Gerichtshof: 15. Juli 1970, Buchler/Kommission, 44/69, Slg. 1970, 733, Randnr. 9; 10. Juli 1986, Belgien/Kommission, 234/84, Slg. 1986, 2263, Randnr. 27; 12. Februar 1992, Niederlande u. a./Kommission, C‑48/90 und C‑66/90, Slg. 1992, I‑565, Randnr. 44; 18. November 1999, Tzoanos/Kommission, C‑191/98 P, Slg. 1999, I‑8223, Randnr. 34; 3. Oktober 2000, Industrie des poudres sphériques/Rat, C‑458/98 P, Slg. 2000, I‑8147, Randnr. 99

Gericht erster Instanz: 1. April 1992, Kupka-Floridi/WSA, T‑26/91, Slg. 1992, II‑1615, Randnr. 38; 10. Oktober 2006, Van der Spree/Kommission, T‑182/04, Slg. ÖD 2006, I‑A‑2‑205 und II‑A‑2‑1049, Randnr. 56

2.      Gemäß Art. 84 Abs. 4 der Beschäftigungsbedingungen für die sonstigen Bediensteten kann ein Vertragsbediensteter auf der Grundlage eines Berichts, der zu jedem Zeitpunkt der Probezeit erstellt werden kann, entlassen werden, wenn seine „Leistungen eindeutig unzulänglich“ sind. Angesichts der Verwendung des Wortes „eindeutig“ muss die Feststellung einer solchen eindeutigen Unzulänglichkeit der Leistungen in gewissem Maße offenkundig sein.

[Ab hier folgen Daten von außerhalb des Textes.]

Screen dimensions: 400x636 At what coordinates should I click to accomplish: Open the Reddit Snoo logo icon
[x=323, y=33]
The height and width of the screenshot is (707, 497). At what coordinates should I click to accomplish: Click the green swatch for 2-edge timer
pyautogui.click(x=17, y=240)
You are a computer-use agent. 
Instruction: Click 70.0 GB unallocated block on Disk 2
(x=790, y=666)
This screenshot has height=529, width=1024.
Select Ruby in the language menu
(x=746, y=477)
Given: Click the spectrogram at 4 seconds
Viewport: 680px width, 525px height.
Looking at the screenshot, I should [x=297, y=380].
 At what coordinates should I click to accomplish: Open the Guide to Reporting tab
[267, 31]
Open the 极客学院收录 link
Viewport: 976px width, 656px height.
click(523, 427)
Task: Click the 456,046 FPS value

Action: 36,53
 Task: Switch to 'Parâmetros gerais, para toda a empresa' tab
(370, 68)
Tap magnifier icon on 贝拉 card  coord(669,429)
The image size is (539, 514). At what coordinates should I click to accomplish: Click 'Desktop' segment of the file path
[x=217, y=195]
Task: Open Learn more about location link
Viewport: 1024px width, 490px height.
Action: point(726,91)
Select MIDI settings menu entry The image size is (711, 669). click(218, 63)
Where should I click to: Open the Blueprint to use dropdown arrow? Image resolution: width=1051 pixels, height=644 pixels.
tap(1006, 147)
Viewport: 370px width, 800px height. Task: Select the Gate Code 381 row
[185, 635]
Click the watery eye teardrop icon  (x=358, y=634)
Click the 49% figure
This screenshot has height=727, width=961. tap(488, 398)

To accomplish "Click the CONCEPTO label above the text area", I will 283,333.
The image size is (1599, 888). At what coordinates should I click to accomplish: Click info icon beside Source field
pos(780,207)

Erlässt ein Organ eine Entlassungsentscheidung gemäß Art. 84 Abs. 4 der genannten Beschäftigungsbedingungen, muss sie sich daher auf tatsächliche Umstände stützen, die hinreichend qualifiziert und objektiv geeignet sind, eindeutig unzulängliche Leistungen zu begründen. Aufgabe des Gemeinschaftsrichters ist es, sich im Rahmen seiner Prüfung auf offensichtliche Beurteilungsfehler unter Berücksichtigung des Wertungsspielraums, über den die Verwaltung bei der Beurteilung der Befähigung des Bediensteten in der Probezeit verfügt, zu vergewissern, dass solche Umstände vorliegen.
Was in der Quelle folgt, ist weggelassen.